Anesthesiologen intuberen beter dan kinderartsen
Plaats een reactieDe zorg voor ernstig zieke kinderen in Nederland kan nog wel wat beter. Dat concludeert kinderarts in opleiding Sam Janneke van Sambeeck die 1 november aan de Maastrichtse universiteit is gepromoveerd.

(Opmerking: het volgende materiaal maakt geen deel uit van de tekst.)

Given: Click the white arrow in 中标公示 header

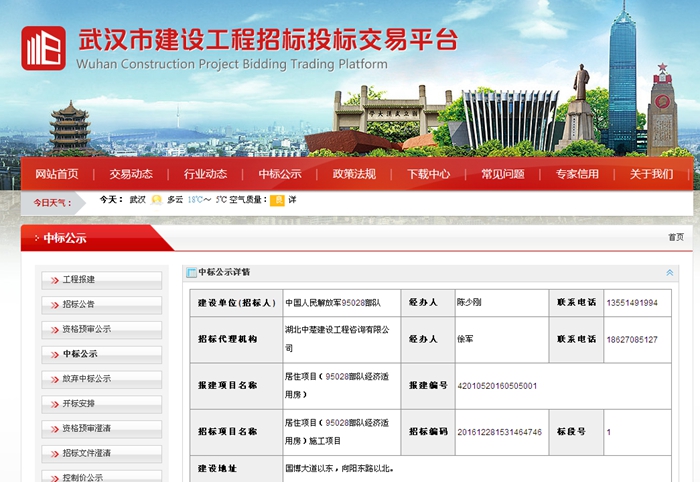Looking at the screenshot, I should (x=36, y=239).
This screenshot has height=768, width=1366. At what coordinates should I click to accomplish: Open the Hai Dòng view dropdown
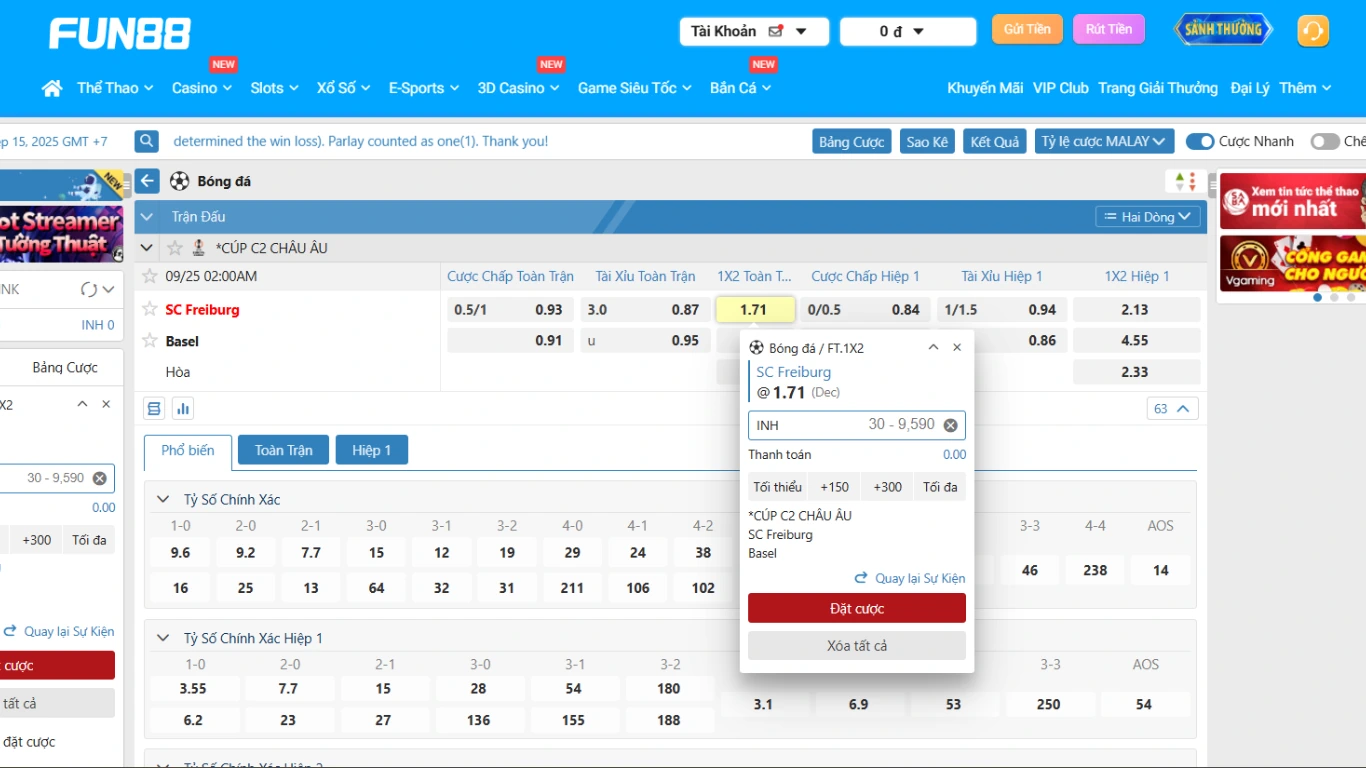1147,217
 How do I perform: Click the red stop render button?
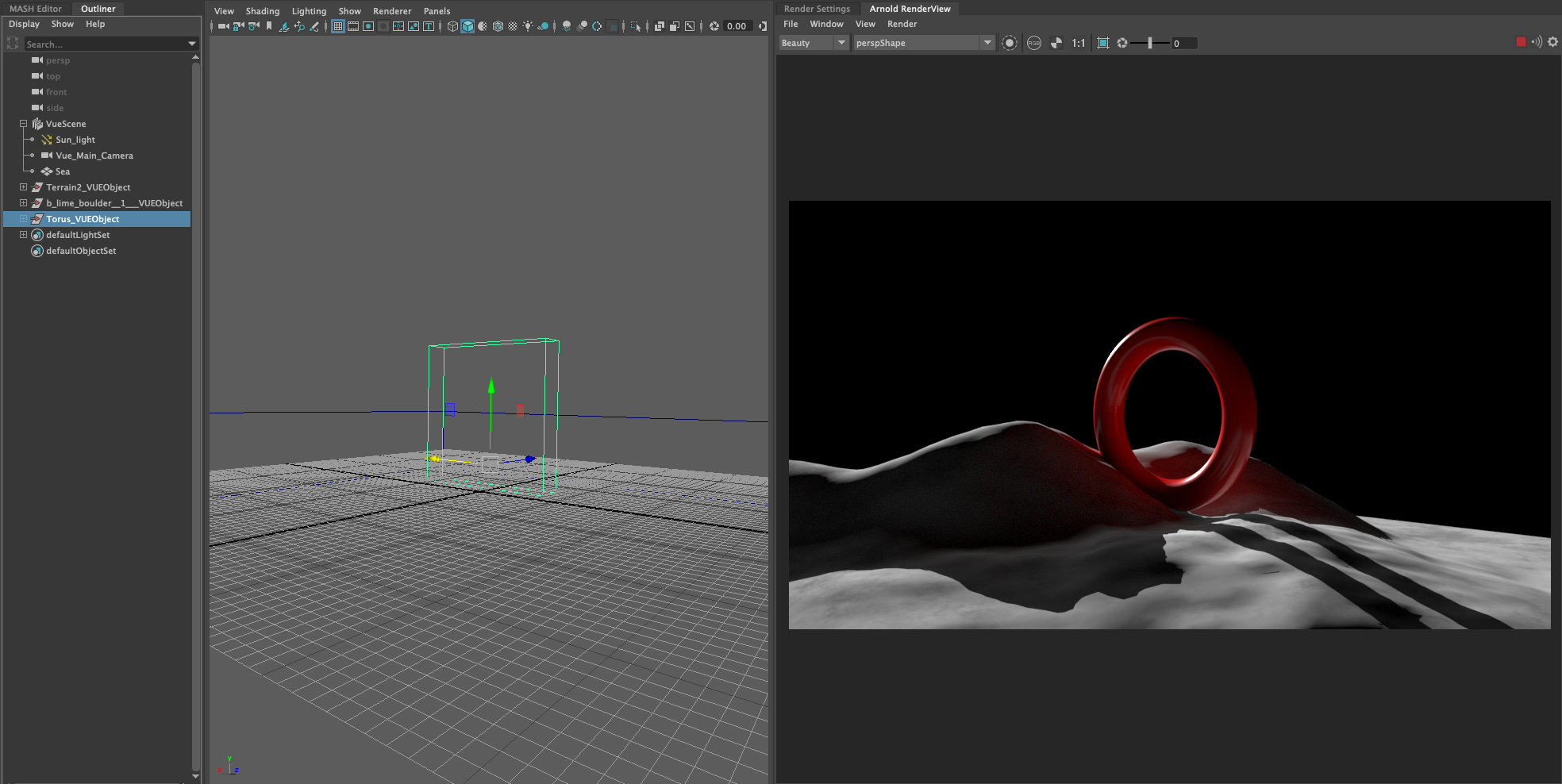[1521, 42]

Ze bestudeerde voor haar dissertatie de werkafspraken, verantwoordelijkheden, specifieke vaardigheden en klinische observaties bij de zorg voor neonaten en kinderen. Op basis daarvan pleit ze voor de instelling van een multidisciplinaire commissie ‘vitaal bedreigde neonaat en kind’. Die commissie zou in elk ziekenhuis hetzelfde mandaat moeten krijgen als de al bestaande reanimatiecommissie, dus met een eigen budget en begroting.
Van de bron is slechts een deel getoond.